EXTRACT TO READ
____________

Ontologically, however, a photograph is never a finished product of whomever has been established as its owner and wishes to impose sovereign control over it.Whatever is inscribed in the photograph always exceeds what its owner wished to put in it. In other words, the photograph is not a document belonging to a photographer, to a ruling power, or to any governmental or nongovernmental body. Its identification as any of these things undermines its civil potential. Instead, it is open at all times to additional participants who will not only interpret what is seeing in it as a given, but will also reshape the seen that is to be read.
The photograph, then, is a very special kind of document. Even when it bears its creator’s unique “handwriting,” it is always drawn out of the relationship within which and from which it is produced. Furthermore, it is equally so, whether we talk about the relationship within which it was produced—between photographers, the photographed, and others who took direct or indirect part in its design—or about the relationship in which it is viewed at present, in which the viewers, too, take part in its constitution as a document.

____________

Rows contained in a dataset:
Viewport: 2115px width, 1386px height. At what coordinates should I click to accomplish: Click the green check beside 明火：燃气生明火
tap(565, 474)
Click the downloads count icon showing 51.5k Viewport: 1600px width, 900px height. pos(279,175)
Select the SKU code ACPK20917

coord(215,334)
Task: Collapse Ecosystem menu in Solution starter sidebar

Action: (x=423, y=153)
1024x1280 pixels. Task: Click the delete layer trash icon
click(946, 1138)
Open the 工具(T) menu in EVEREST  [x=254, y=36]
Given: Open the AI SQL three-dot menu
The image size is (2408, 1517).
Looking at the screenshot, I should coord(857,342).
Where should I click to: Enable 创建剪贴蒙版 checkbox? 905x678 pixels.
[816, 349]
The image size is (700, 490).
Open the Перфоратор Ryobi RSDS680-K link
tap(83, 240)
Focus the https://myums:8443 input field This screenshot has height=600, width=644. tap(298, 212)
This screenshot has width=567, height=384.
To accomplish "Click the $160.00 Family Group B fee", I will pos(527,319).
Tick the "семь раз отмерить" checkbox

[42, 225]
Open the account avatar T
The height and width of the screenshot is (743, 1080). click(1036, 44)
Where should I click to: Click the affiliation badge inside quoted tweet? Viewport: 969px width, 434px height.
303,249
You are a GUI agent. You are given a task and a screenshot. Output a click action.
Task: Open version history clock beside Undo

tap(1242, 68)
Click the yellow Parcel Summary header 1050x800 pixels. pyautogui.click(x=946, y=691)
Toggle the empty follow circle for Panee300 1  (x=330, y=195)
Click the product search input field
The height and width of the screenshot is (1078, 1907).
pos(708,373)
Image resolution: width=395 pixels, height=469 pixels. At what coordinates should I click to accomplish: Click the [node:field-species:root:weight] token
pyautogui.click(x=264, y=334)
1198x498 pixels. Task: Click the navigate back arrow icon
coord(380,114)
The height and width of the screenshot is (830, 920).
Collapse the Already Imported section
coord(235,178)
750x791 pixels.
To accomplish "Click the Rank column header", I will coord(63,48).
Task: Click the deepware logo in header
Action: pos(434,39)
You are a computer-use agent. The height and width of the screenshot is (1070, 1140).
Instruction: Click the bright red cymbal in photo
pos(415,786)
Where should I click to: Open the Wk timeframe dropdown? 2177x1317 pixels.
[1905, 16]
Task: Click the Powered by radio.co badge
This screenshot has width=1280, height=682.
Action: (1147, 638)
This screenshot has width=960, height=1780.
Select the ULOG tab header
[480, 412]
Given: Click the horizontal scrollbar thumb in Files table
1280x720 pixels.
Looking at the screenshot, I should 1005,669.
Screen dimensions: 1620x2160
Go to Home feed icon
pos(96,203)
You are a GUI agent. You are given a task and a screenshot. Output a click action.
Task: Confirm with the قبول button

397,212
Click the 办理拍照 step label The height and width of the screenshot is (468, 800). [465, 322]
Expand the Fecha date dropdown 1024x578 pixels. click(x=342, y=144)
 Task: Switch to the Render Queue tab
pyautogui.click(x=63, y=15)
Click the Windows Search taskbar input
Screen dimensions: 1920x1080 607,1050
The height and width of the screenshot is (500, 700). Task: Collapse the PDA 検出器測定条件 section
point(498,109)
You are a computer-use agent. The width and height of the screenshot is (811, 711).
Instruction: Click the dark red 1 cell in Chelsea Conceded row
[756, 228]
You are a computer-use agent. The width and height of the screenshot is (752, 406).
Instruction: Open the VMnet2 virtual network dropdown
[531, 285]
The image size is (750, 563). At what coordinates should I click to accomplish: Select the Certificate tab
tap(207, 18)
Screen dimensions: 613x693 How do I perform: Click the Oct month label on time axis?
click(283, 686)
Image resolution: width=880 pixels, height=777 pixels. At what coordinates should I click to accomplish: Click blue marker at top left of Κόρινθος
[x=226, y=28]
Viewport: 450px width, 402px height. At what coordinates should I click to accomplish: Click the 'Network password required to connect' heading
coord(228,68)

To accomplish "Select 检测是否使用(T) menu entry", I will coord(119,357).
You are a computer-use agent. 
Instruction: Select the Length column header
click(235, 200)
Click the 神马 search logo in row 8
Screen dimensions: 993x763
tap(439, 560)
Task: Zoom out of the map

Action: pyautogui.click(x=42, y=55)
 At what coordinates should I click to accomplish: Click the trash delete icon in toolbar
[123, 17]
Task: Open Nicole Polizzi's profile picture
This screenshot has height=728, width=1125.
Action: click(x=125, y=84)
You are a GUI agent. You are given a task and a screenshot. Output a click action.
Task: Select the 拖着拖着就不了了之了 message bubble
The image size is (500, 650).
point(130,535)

____________

TASK REQUIREMENTS
- 1) Reproduce the rows from the line with "Where should I click to: Click" up to and including the line with "Action: (1147, 638)".
- 2) Continue the passage on the photograph as a document, starting after its final sentence.

OUTPUTS
- 1)
Where should I click to: Click the affiliation badge inside quoted tweet? Viewport: 969px width, 434px height.
303,249
You are a GUI agent. You are given a task and a screenshot. Output a click action.
Task: Open version history clock beside Undo

tap(1242, 68)
Click the yellow Parcel Summary header 1050x800 pixels. pyautogui.click(x=946, y=691)
Toggle the empty follow circle for Panee300 1  (x=330, y=195)
Click the product search input field
The height and width of the screenshot is (1078, 1907).
pos(708,373)
Image resolution: width=395 pixels, height=469 pixels. At what coordinates should I click to accomplish: Click the [node:field-species:root:weight] token
pyautogui.click(x=264, y=334)
1198x498 pixels. Task: Click the navigate back arrow icon
coord(380,114)
The height and width of the screenshot is (830, 920).
Collapse the Already Imported section
coord(235,178)
750x791 pixels.
To accomplish "Click the Rank column header", I will coord(63,48).
Task: Click the deepware logo in header
Action: pos(434,39)
You are a computer-use agent. The height and width of the screenshot is (1070, 1140).
Instruction: Click the bright red cymbal in photo
pos(415,786)
Where should I click to: Open the Wk timeframe dropdown? 2177x1317 pixels.
[1905, 16]
Task: Click the Powered by radio.co badge
This screenshot has width=1280, height=682.
Action: (1147, 638)

- 2)
The photograph is a shared political document, but not one agreed upon by the various sides involved in its production and seeking to influence—sometimes in opposite ways—what is shown in it. While a ruling power can use photography among other means of shaping its public image, what is inscribed in a photograph is never merely what the ruling power wishes to inscribe in it or the way in which that power aspires to represent the regime in which it is elected to rule. On the contrary, the photograph is a preferred place in which to read the image of the regime not as it is represented on the paper that defines its institutions and their interrelations, but in the forms of relations layered between governmental power and the governed, including not only those who took part in the act of photography, but also those who take part in the act of viewing.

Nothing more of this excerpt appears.